El libro de Ada Ferrer, profesora de Estudios Latinoamericanos y del Caribe de New York University, está escrito especialmente para el público estadounidense: en su explicación de la historia de Cuba incide sobre todo en los aspectos que pueden interesar más al lector de Estados Unidos, como buscando vínculos que mantengan la atención a lo largo de la lectura y aportando luz investigadora sobre una relación sostenida en el tiempo que la historiografía no ha tratado suficientemente. Más allá de historias de Cuba escritas en español, más completas y abarcadoras, desde Estados Unidos se ha insistido en los episodios que siguieron al hundimiento del Maine –de entonces hasta hoy–, con una literatura más abundante en relación con la crisis de los misiles y demás vicisitudes de la presidencia de Kennedy.
Ferrer, nacida en Cuba y crecida en Estados Unidos (escribe en un inglés exquisito, con gusto literario), se ha interesado por aquello que, desde los albores de la colonización española en el hemisferio occidental, ha puesto en contacto a la mayor de las Antillas con la potencia que se fue gestando en el norte, a apenas cien kilómetros de distancia (inicialmente a más, pues Florida fue española hasta 1821).
Entre los aspectos en los que la autora ahonda está el interés que tuvo Estados Unidos de incorporar la isla a su territorio.

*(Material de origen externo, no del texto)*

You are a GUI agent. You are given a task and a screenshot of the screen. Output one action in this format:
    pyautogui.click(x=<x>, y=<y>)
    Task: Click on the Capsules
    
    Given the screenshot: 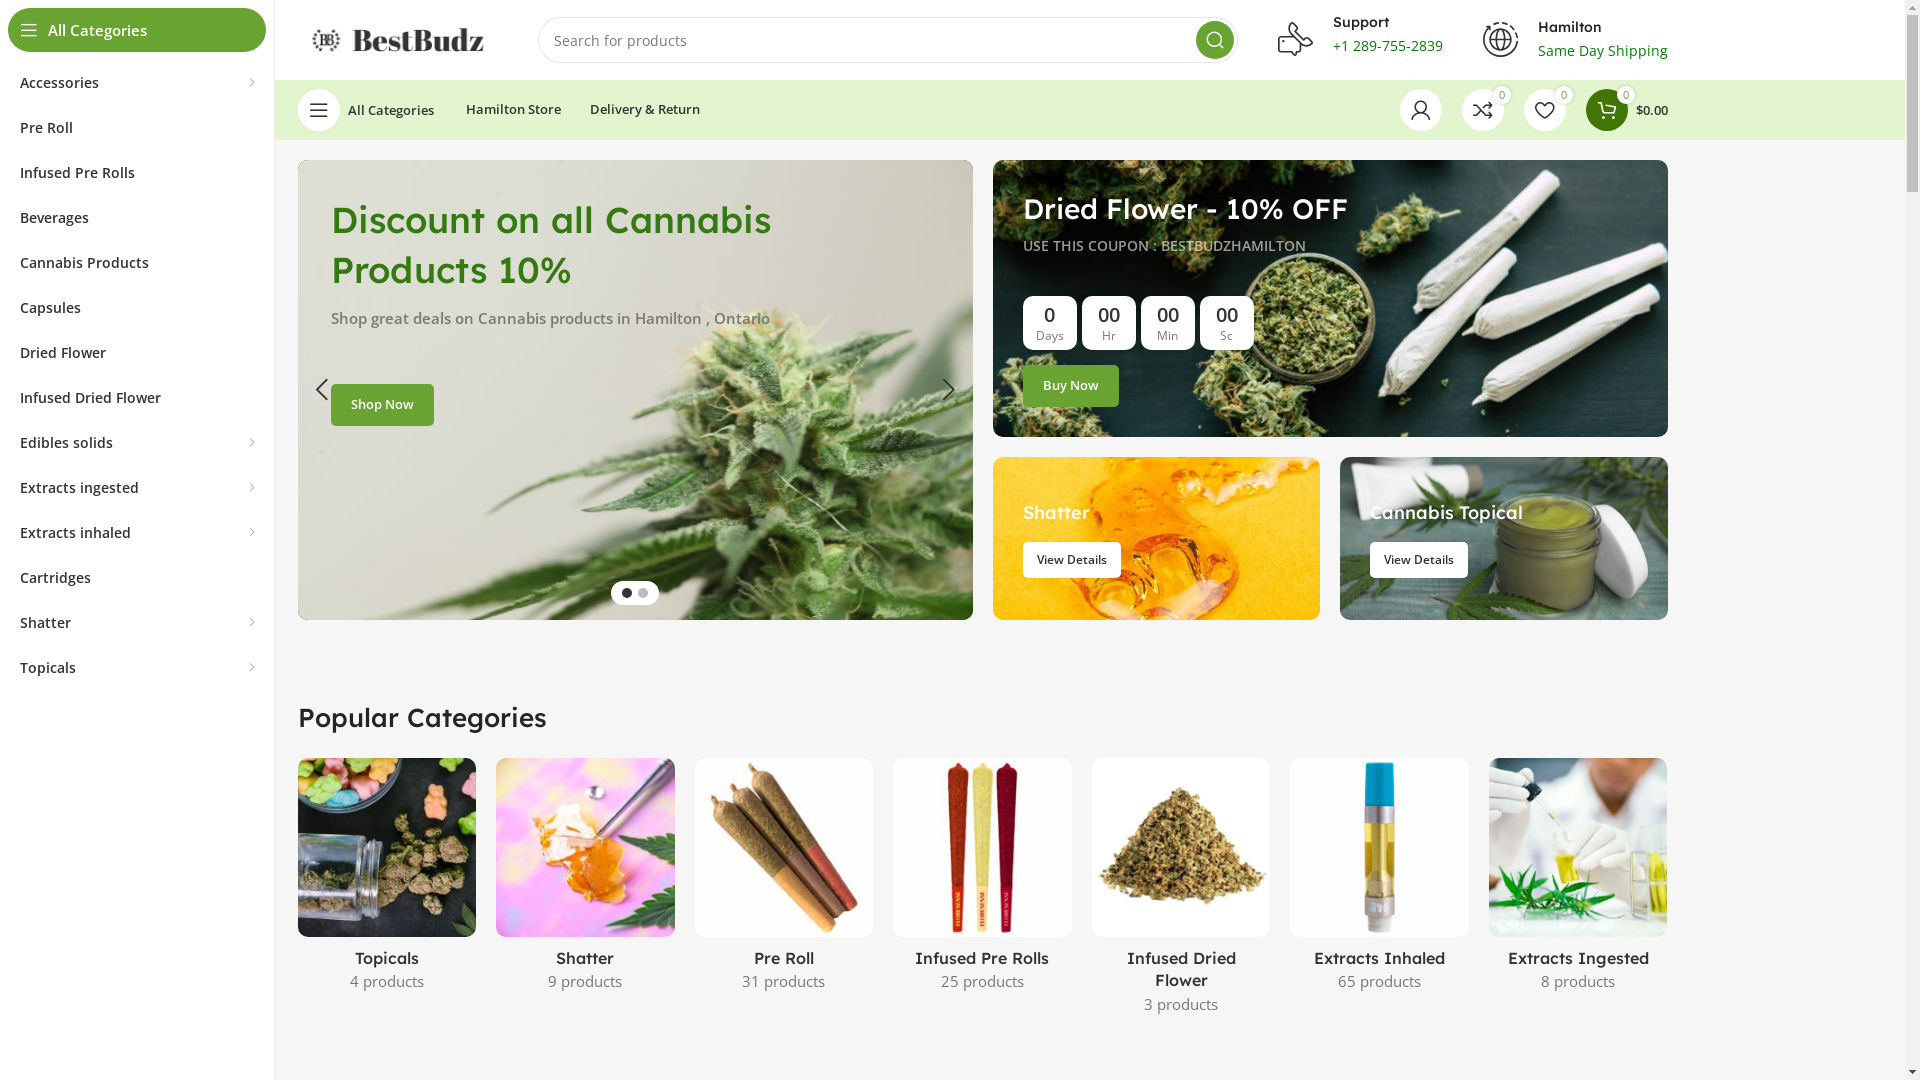 What is the action you would take?
    pyautogui.click(x=137, y=308)
    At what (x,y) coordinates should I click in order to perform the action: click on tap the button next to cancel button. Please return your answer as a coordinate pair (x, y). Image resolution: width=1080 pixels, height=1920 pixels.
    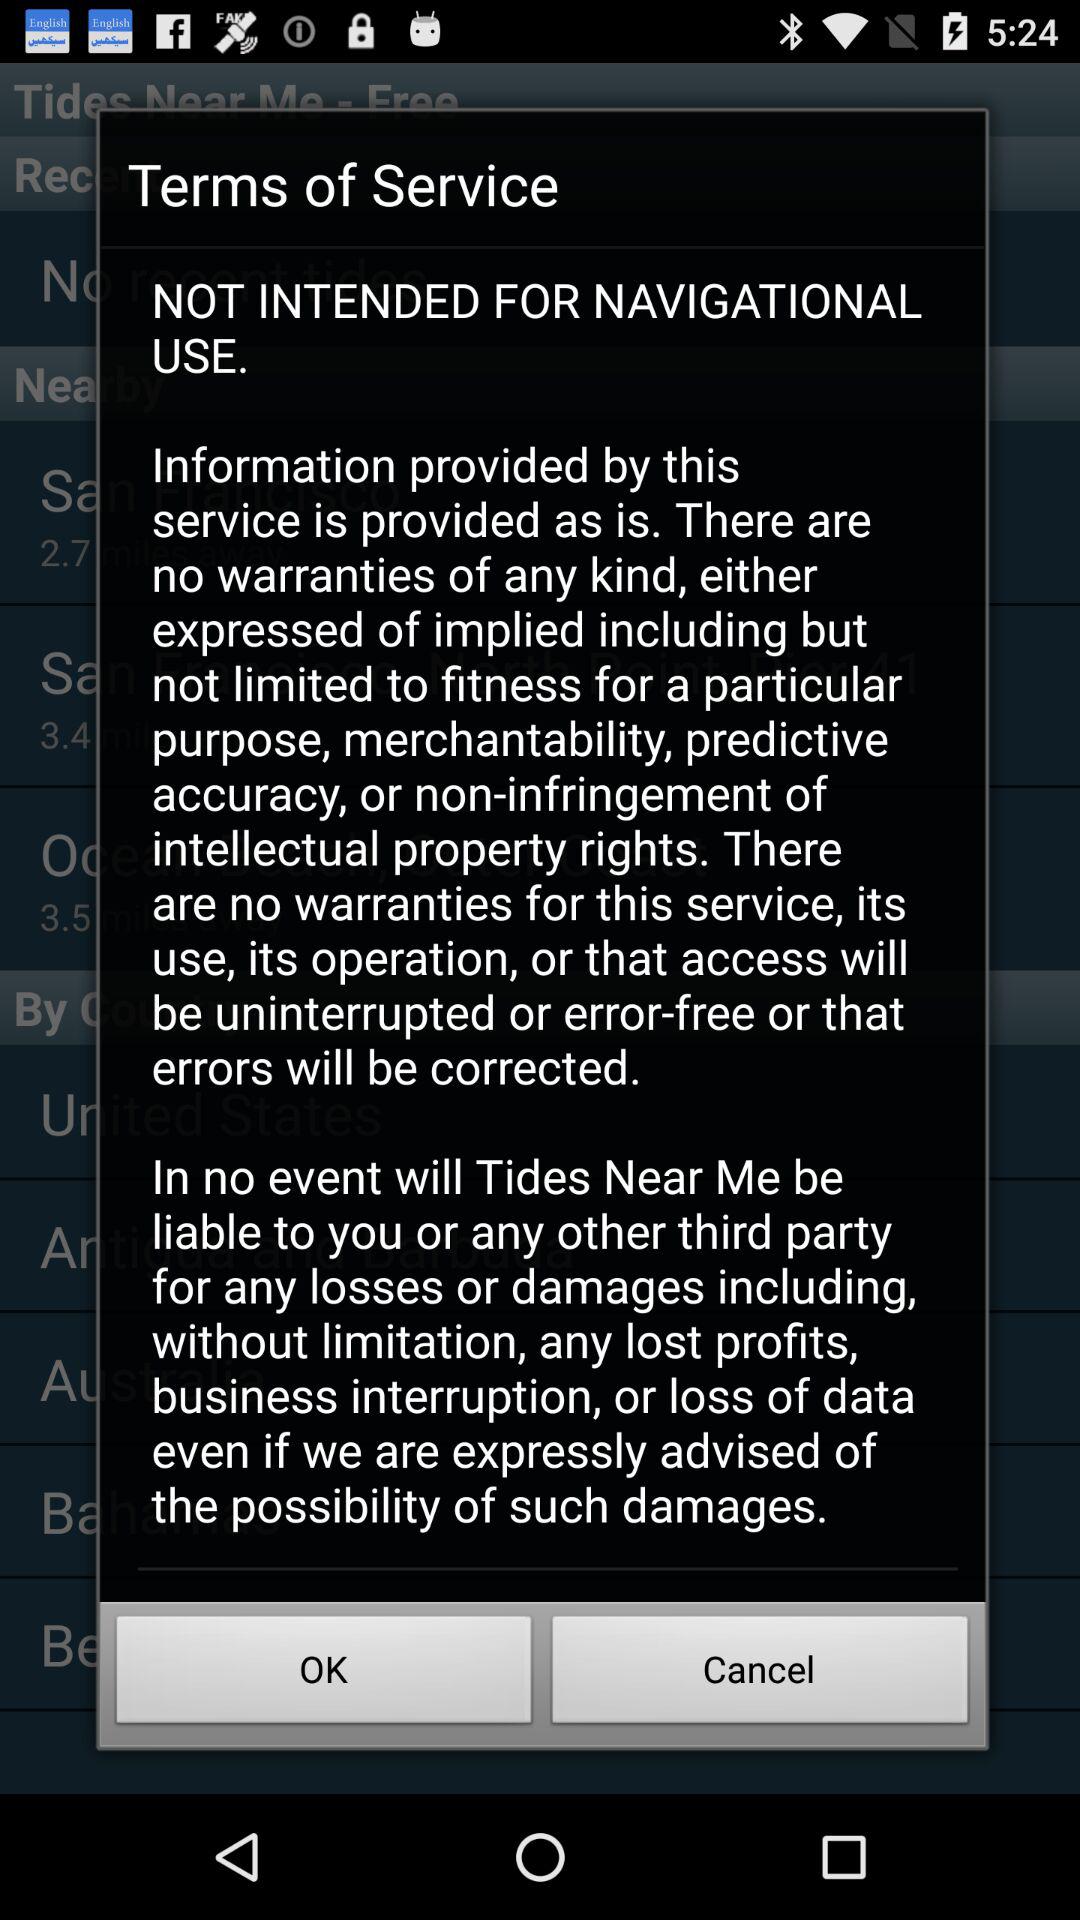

La percepción en el mundo político de Washington a lo largo del siglo XIX era tan unánime acerca de la gravitación de Cuba hacia la Unión, que extraña que una vez expulsada España de La Habana los estadounidenses no la mantuvieran como dominio, como hicieron con Puerto Rico. Quizás, apunta el libro, la cercanía geográfica y la influencia del poder financiero del norte era tal, que se pensó que una incorporación resultaba innecesaria. Fidel Castro se encargó de mostrar lo equivocado del cálculo.
México ya había intentado anexionarse Cuba cuando el Virreinato de Nueva España devino primero en un imperio mexicano independiente y poco después en república. Con el propósito de impedir que España siguiera en el Caribe una vez todas las posesiones españolas en el continente consumaron su independencia en la década de 1820, México albergó la ilusión de expandirse hacia el este, viendo la geografía cubana como una extensión de la de Yucatán, aunque más rica y estratégica, ampliando al Caribe el control que al país le correspondía sobre el Golfo de México. Las autoridades mexicanas veían en Cuba “un gran almacén y astillero creado por la naturaleza para nuestro uso”.
Esa idea de que Cuba estaba “naturalmente” dispuesta para ser tomada impregnó entonces también la política exterior estadounidense. Ada Ferrer da cuenta de los testimonios de Thomas Jefferson y sobre todo de John Quincy Adams, quien se refirió a la isla como la fruta madura que por la ley de la gravedad caería en la espuerta estadounidense. No respondía a una inercia expansionista sin más, si no que en su día se concebía la incorporación de Cuba como un imperativo geopolítico, esencial para la propia nación. “La anexión de Cuba a nuestra república federal será indispensable para la continuidad y la integridad de la Unión misma», escribió Adams.
Lo llamativo es que, a pesar de ver así a Cuba, Washington la dejara finalmente escapar: o no era tan vital para la supervivencia de Estados Unidos, o la gran potencia pensó que con un cuasi protectorado como el conocido bajo Fulgencio Batista bastaba para ejercer el mismo control. Hay que precisar, en cualquier caso, que Washington se aseguró la soberanía sobre Guantánamo, de acuerdo con los designios previos del estratega Alfred T. Mahan: dos puntos de acceso al Caribe eran fundamentales para Estados Unidos, el que discurre al este de Cuba (Guantánamo) y el que pasa al este de Puerto Rico (y ahí los estadounidenses pusieron su otra gran base militar).
La obra de Ada Ferrer combina el trazado de la línea histórica con elementos de intrahistoria: muchos nombres y apellidos de gente “menuda” que llena de viveza el relato, haciéndolo atractivo y tridimensional.
A un lector de España, no obstante, ciertas páginas le pueden provocar momentos de ligera perplejidad, pues sorprende ver que la autora se distancia de la herencia española que ha recibido a través de su cubanidad, para abrazar en cambio la relación más superflua mantenida a lo largo de la historia entre Washington y La Habana. Pero la realidad de muchos de los cubanos exiliados en Estados Unidos es esa simbiosis entre sus recuerdos familiares de la isla y sus vivencias como segunda, tercera o cuarta generación en suelo estadounidense.